Version-Release number of selected component (if applicable):
openssh-server-7.1p1-6.fc23.x86_64

How reproducible:
run big rsync job with thousands of files from crontab - no ssh connections are established during rsync run

Expected results:
SSH not allowed - ssh_exchange_identification: read: Connection reset by peer

Additional info:
It is not possible to get into the box over ssh anymore - the system needs to be rebooted. The system is operational, but no SSH. Also the cockpit daemon dies with the SSH server too. This happens on Fedora 23 x64 - fully updated.

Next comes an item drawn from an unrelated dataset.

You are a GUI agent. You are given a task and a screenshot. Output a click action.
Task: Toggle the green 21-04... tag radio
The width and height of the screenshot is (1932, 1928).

Comment 1 Bogdan 2016-01-14 23:46:07 UTC

This is not caused by any firewall as port 22 is open on the box. Before the rsync run, all is ok. Also noticed same issue with SSH when toggling the windows in mc with CTRL+O. This looks to me like a memory overlapping/sharing issue where rsync rides/overwrites the memory segment for ssh and once the daemon gets corrupt, daemon becomes not functional.

Comment 2 Jakub Jelen 2016-01-15 09:07:51 UTC

Without getting any more information from the server (logs, core dumps, retraces) or reliable reproducer we are not able to investigate this issue any further.
At least verbose log from client might be helpful, debug log from server should give us some clue. Can you provide something like this?

From these words, it sounds for me as disk space exhaustion or similar resource problem. If it would be memory issue, it would be more serious problem than only openssh.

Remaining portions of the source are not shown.